Angela Merkel has also lobbed in another treaty-change grenade, telling newspapers “I am of the opinion that we need a change of the treaties”, adding, “I believe that such a Treaty change could bring certainty to the markets”. This is the diametric opposite of what van Rompuy thinks, and Friday afternoon he countered Merkel’s assertion with a blunt, “We do not need new institutions, we need action”.
A senior credit management source based in London told The Slog on Saturday that he saw van Rompuy as “a sort of Nazi wearing slippers. Every criticism is deflected with calls to action. There’s no blitzkrieg, but the guy is clearly gathering power and pushing ahead with quiet but firm determination.” The remark was echoed by French press reports that the van Rompuy team wants the obligatory budget surveillance in place by January 1st 2011.
In Paris itself, a well-connected Slog source expressed the view that ‘Sarko’s [President Sarkozy’s] standing is at an all-time low. Van Rompuy is a stooge who has turned into a ‘con’ [arsehole]. Sarkozy doesn’t want Treaty changes, but he doesn’t want a Belgian vrai dur [hard-case] running the show either”.
The Dutch elections should be all the evidence Brussels needs that national feeling everywhere is turning against centralised power in Brussels: the two parties with the largest gains in the Dutch elections, Geert Wilders’ PVV and Mark Rutte’s VVD, are both highly critical of the EU. But from the beginning of the Constitutional process four years ago, both Brussels and national leaders have been showing signs of chronic selective deafness.

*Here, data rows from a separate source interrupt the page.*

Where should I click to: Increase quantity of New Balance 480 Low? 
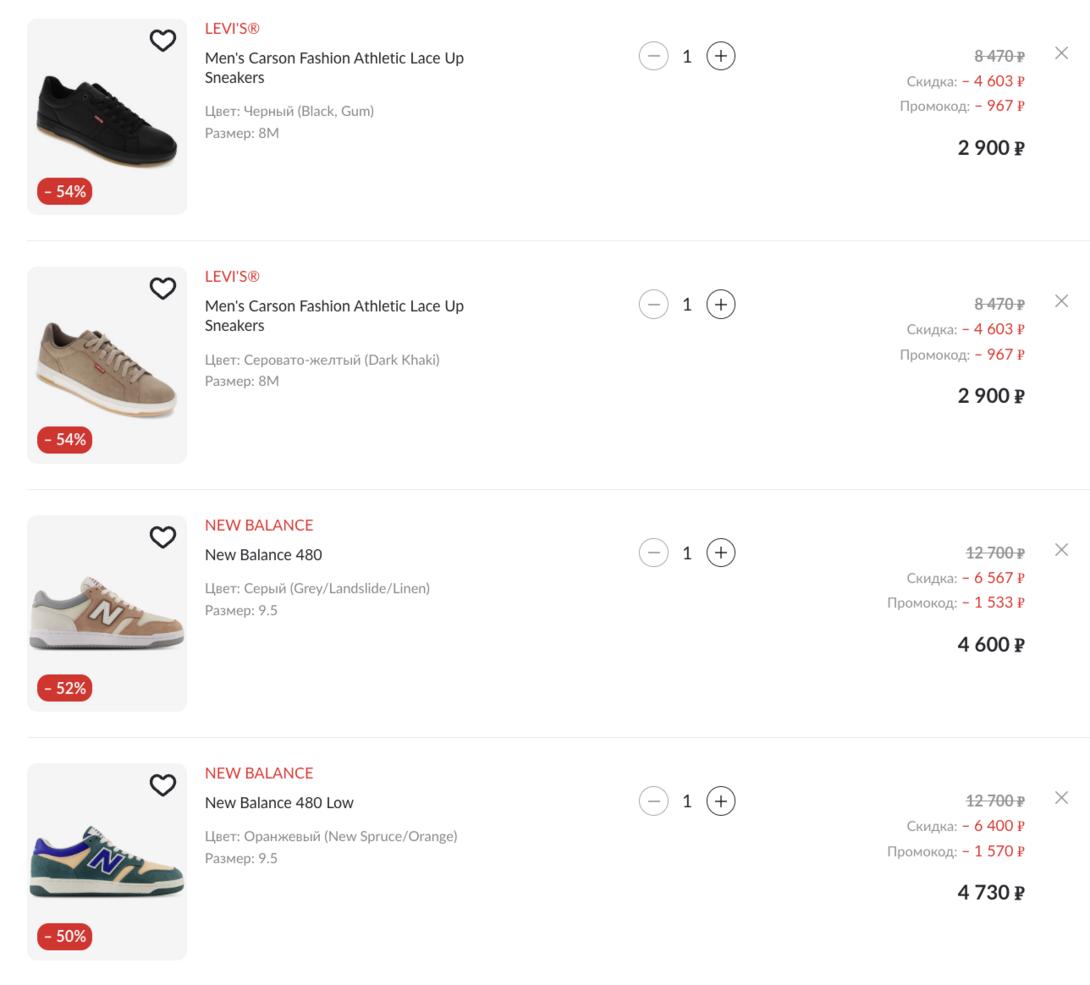[x=721, y=801]
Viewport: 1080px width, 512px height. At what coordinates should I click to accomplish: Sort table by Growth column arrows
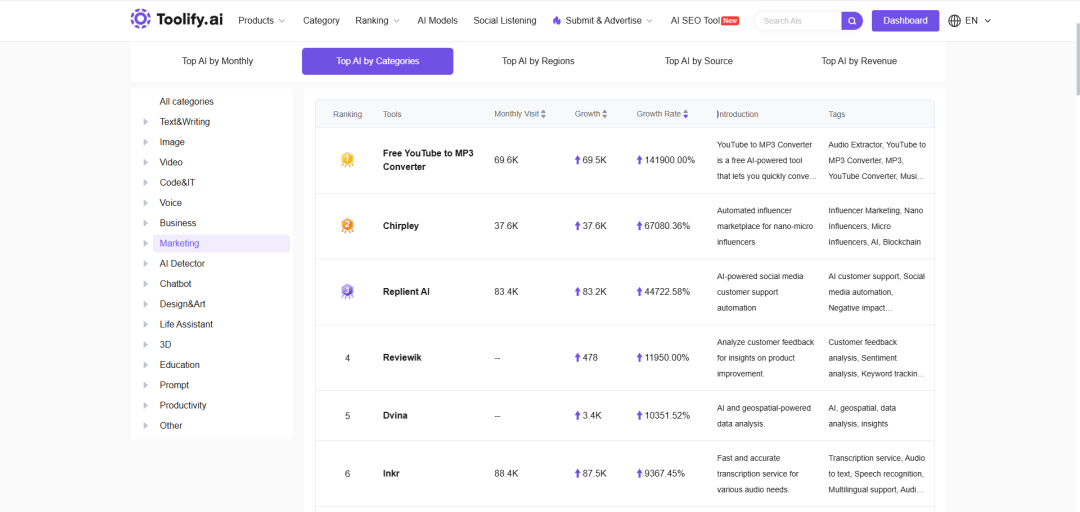[x=605, y=114]
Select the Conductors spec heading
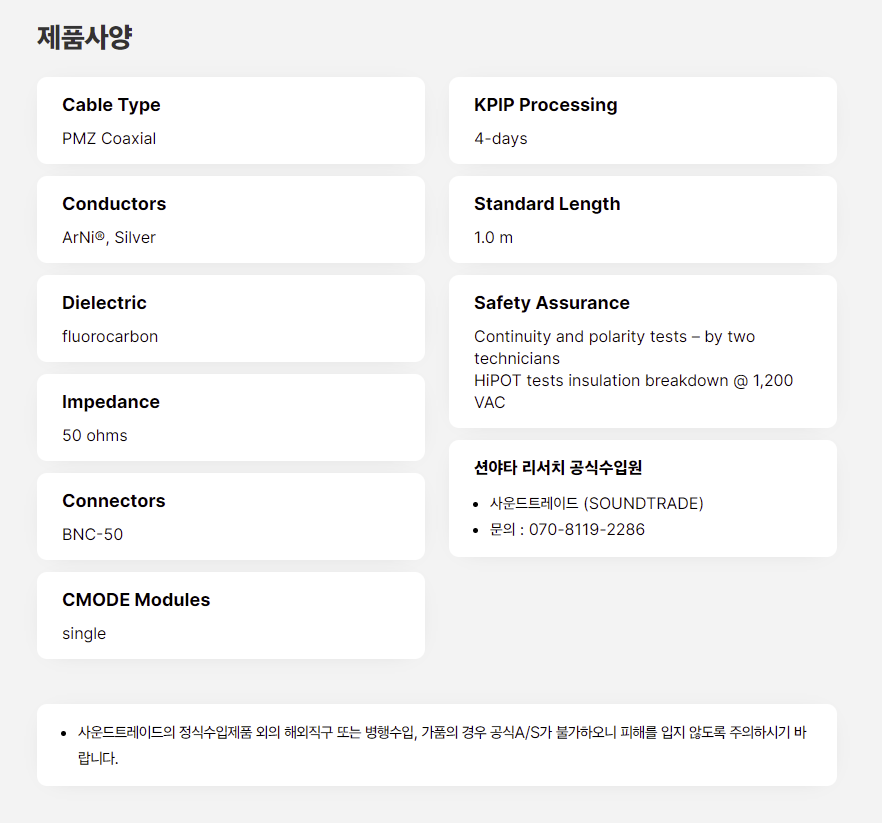 pyautogui.click(x=114, y=204)
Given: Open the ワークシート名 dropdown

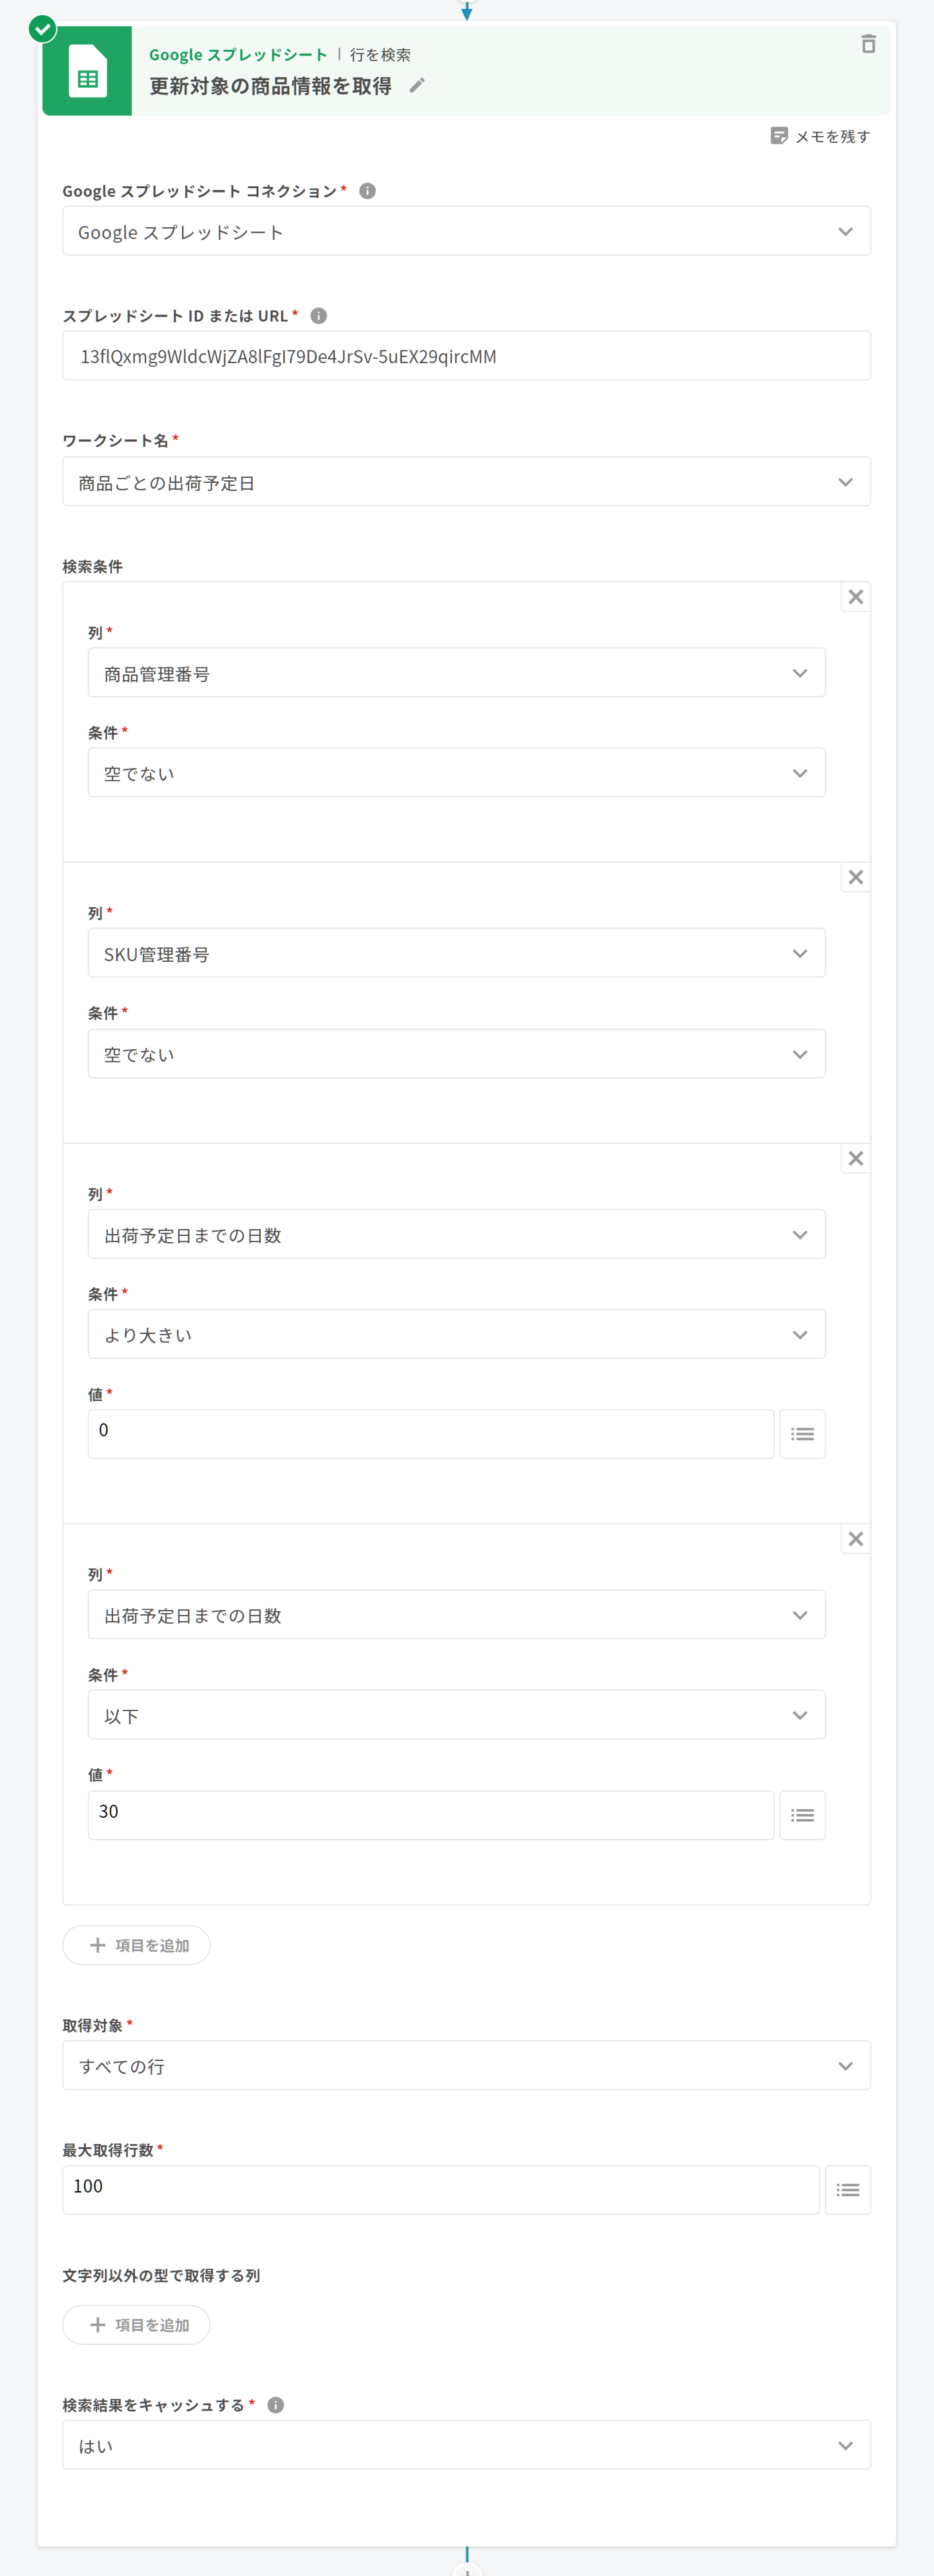Looking at the screenshot, I should click(466, 482).
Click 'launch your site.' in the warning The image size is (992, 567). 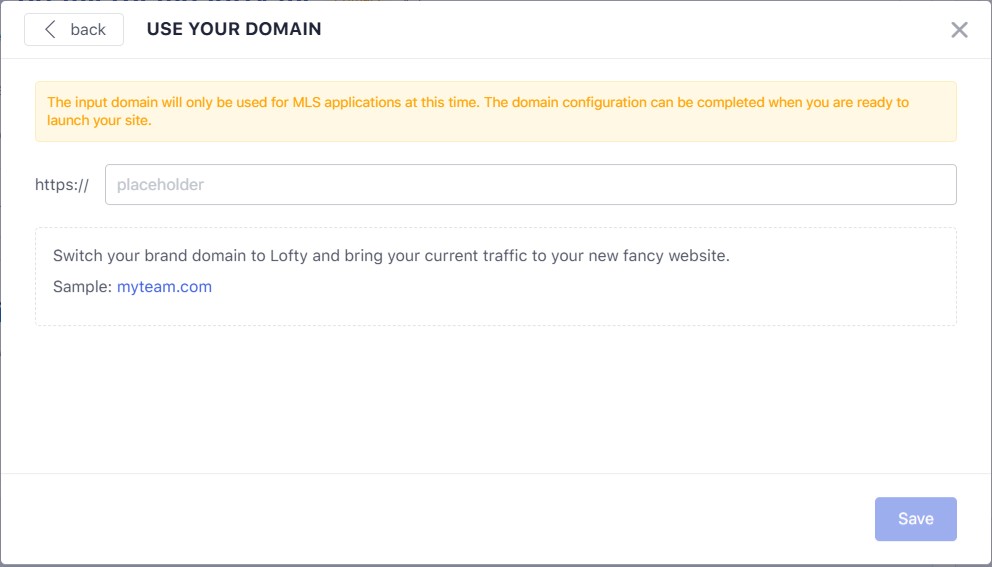click(99, 121)
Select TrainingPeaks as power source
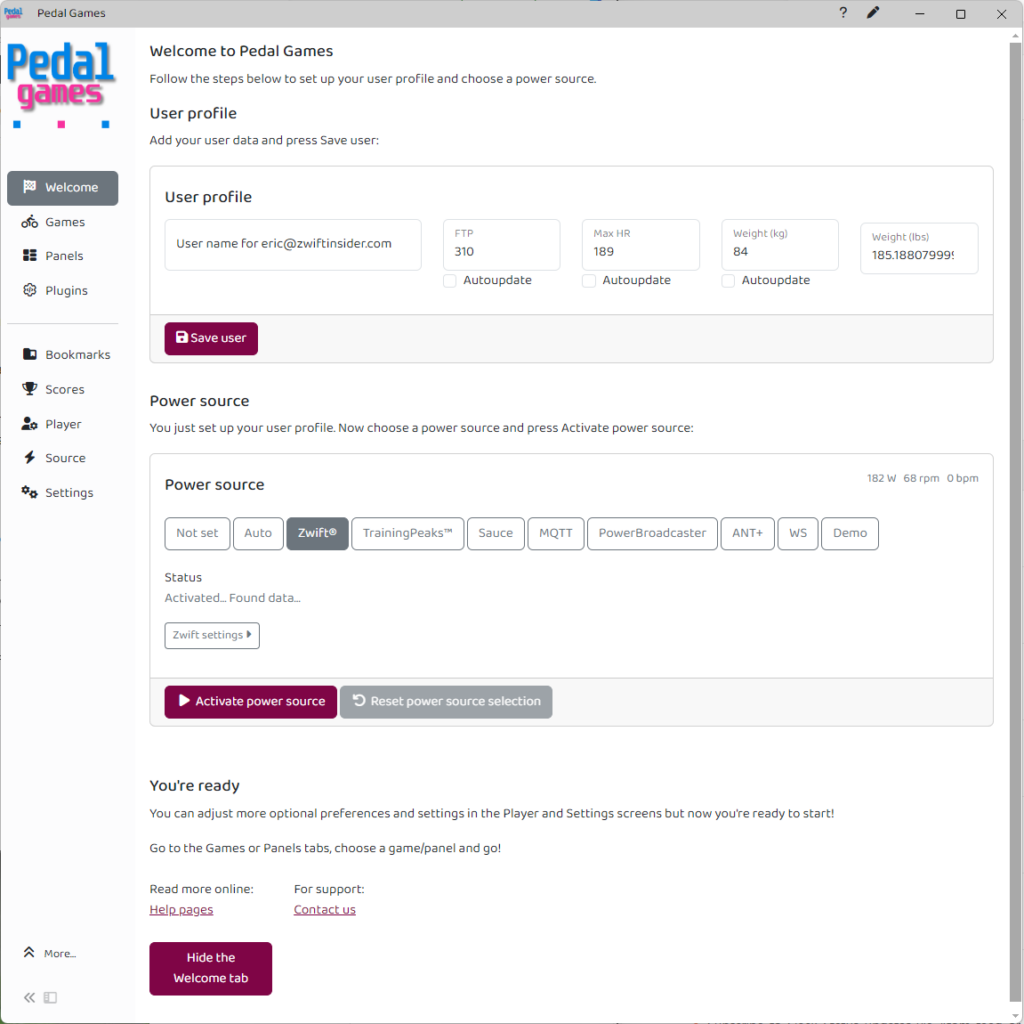The width and height of the screenshot is (1024, 1024). coord(407,533)
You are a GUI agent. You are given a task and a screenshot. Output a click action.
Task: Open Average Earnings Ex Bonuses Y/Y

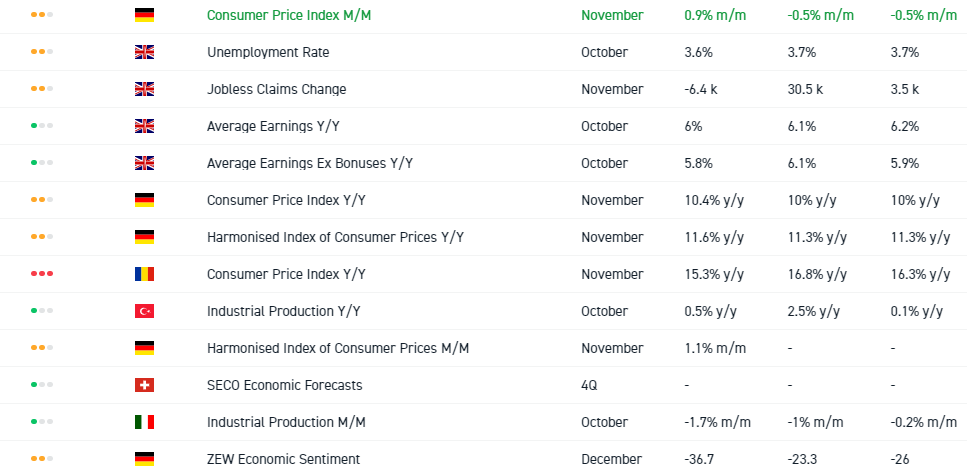(310, 163)
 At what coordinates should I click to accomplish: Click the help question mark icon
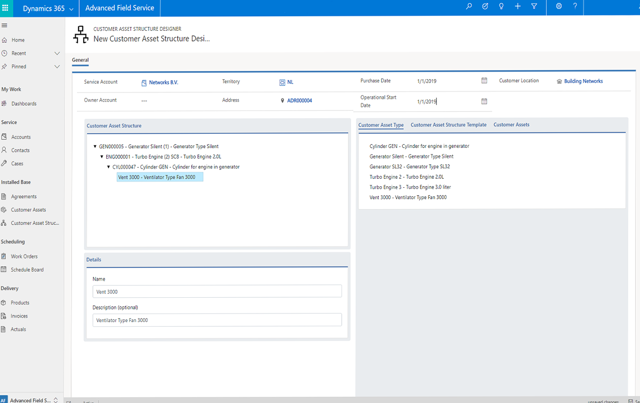[x=575, y=7]
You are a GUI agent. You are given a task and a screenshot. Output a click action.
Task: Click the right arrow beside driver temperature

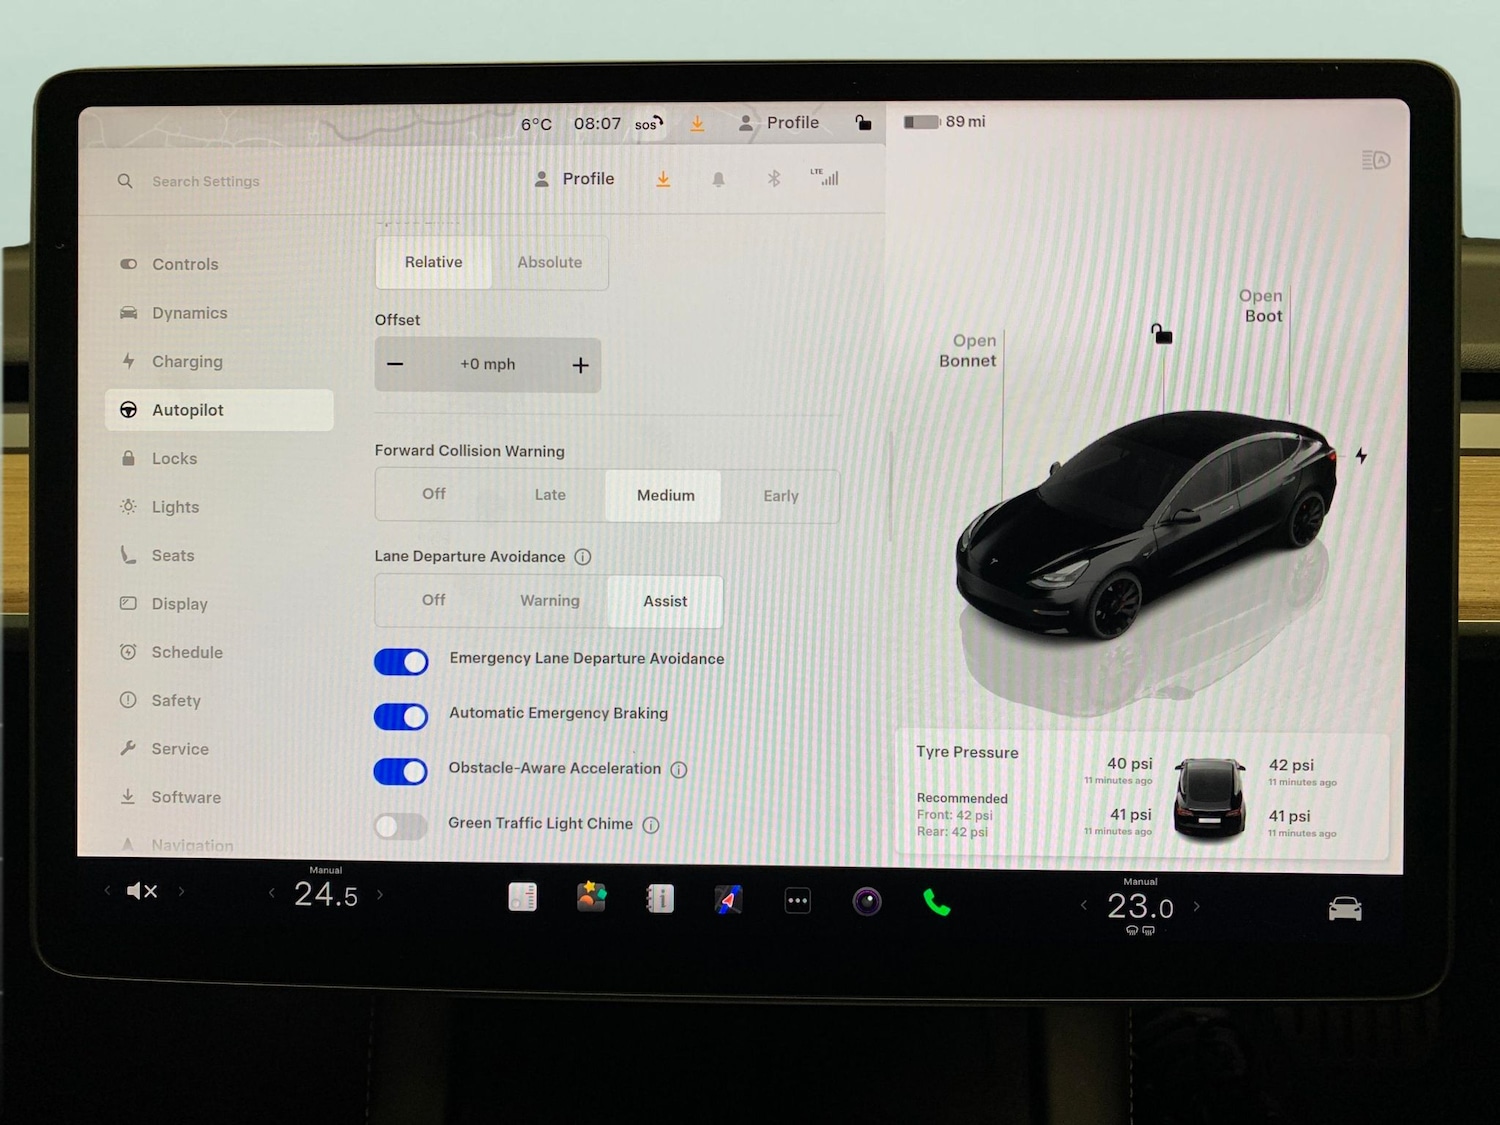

European EU administrative waste remains a key issue for many national finance ministers, especially those in the UK. Late last week Britain’s National Audit Office (NAO) made an emphatic plea for EU bureaucrats to get real. A report last Friday blamed the ‘sheer complexity’ of EU funding schemes for ‘billions’ in waste, adding ‘There remain seemingly intractable problems with reducing the high levels of error in some significant areas of EU spending.’ How somebody must have slaved over at the NAO trying to make that conclusion look polite.
The Slog’s going to watch the next developments before framing an opinion piece on this appalling mess. But as our last foray into this showed all too clearly, Brussels is heading for a brick wall in the UK: as we predicted, yesterday Nick Clegg also went on message with the Coalition/Treasury/Hague* line. It’s not playing well in the markets. Stay tuned.
*I must apologise for constantly spelling William Hague’s name Haig. I do know how to spell his name, but in my youth there was a famous Scotch Whisky tagline ‘Don’t be vague, ask for Haig’. I think this is what’s confusing me.